On Friday 20th March 2020, the government announced a scheme called the Coronavirus Job Retention Scheme, under which all UK employers will be able to access support to continue paying part of their employees' salary for those employees that would otherwise have been made redundant during this crisis. HMRC will reimburse 80% of "furloughed workers" wage costs, up to a cap of £2,500 per month.
HMRC are working urgently to set up a system for reimbursement. Existing systems are not set up to facilitate payments to employers. There are several details that still need clarifying, including whether zero-hour workers count? Does the cap of £2,500 per month include employer National Insurance?
The grants will be available to all employers regardless of size, and charities and non-profit organisations will also be able to apply.
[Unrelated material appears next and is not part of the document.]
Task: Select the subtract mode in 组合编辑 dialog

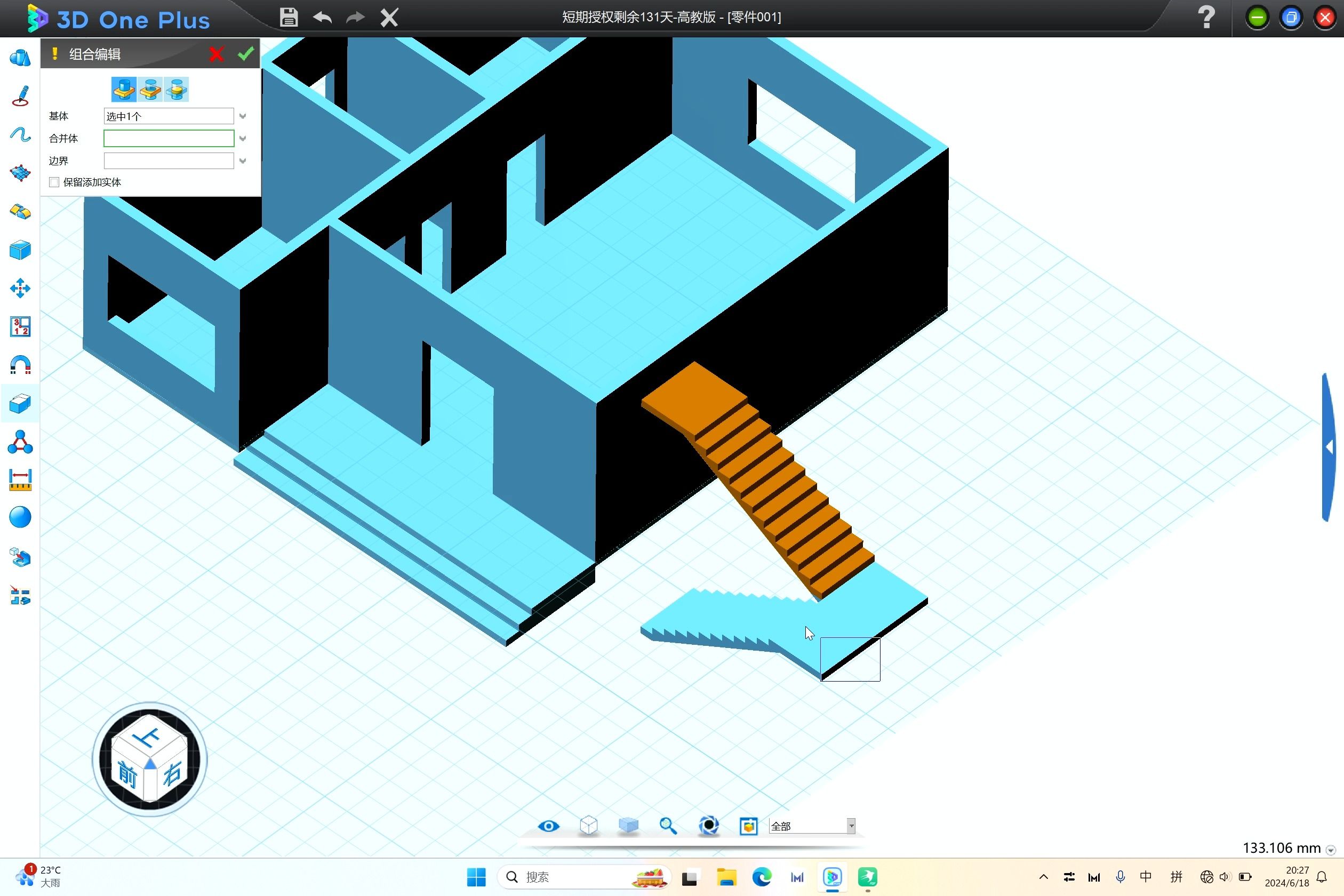Action: [x=150, y=89]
They can be backdated to 1st March and will initially be available for three months, although the government has said it will extend the scheme if necessary.
The real challenge now is the speed with which employers can access these funds to avoid redundancies being made, given it could be a few weeks before they become available.
Defer of taxes
For Income Tax Self-Assessment, payments due on the 31st July 2020 will be deferred until the 31st January 2021. This covers both relevant employees and the self-employed. No action is required as this is automatic and there will be no penalties and interest for late payment will be charged in the deferral period.
VAT deferral will apply from 20th March 2020 until 30th June 2020 for all UK VAT paying businesses. Again, this is an automatic offer.
Further business rate support:
Business rates holiday for retail, hospitality and leisure businesses for the 2020-21 year.
Funding for local authorities to support small businesses (Small Business Grant Scheme) that already pay little or no business rates because of small business rate relief (SBBR), rural rate relief (RRR) and tapered relief. This will provide a one-off grant of £10,000 to eligible businesses to help meet their ongoing business costs. The business must be based in England, the business must be small, the business must receive SBBR and/or RRR and the business must occupy a property.
The new Coronavirus Business Interruption Loan Scheme supports SMEs with access to working capital (including loans, overdrafts, invoice finance and asset finance) of up to £5 million in value and for up to 6 years.
The government will pay to cover the first 12 months of interest payments and any lender-levied fees. So smaller businesses will not face any upfront costs and will benefit from lower initial repayments.
The government will provide lenders with a guarantee of 80% on each loan (subject to a per-lender cap on claims) to give lenders further confidence in continuing to provide finance to SMEs.
As this scheme is being delivered through commercial lenders, (backed by the British Business Bank) there is concern of how quickly it will take lenders to agree the loans.
Many businesses are unlikely to be covered as standard business interruption insurance policies will exclude pandemics.
However, for those businesses that do have cover for both pandemics and government-ordered closure they should now be covered. This was confirmed on the 17th March. Initially some insurance companies were not covering the Coronavirus as it was not on the list of pandemics.
Insurance policies differ significantly, so businesses are encouraged to check the terms and conditions of their specific policy and contact their providers or brokers.
Self-employed, freelancers and limited company contract workers
More support is needed for both self-employed and contract workers. It is expected there will be an announcement in due course. As with most things the devil will be in the detail. How will small businesses who are advised by their accountants to take a small salary and then dividend be looked after? Will support be based on the salary or salary and dividend? What happens if they can do some work but not all work?
There is now a petition asking for the government to create an emergency fund to support freelancers.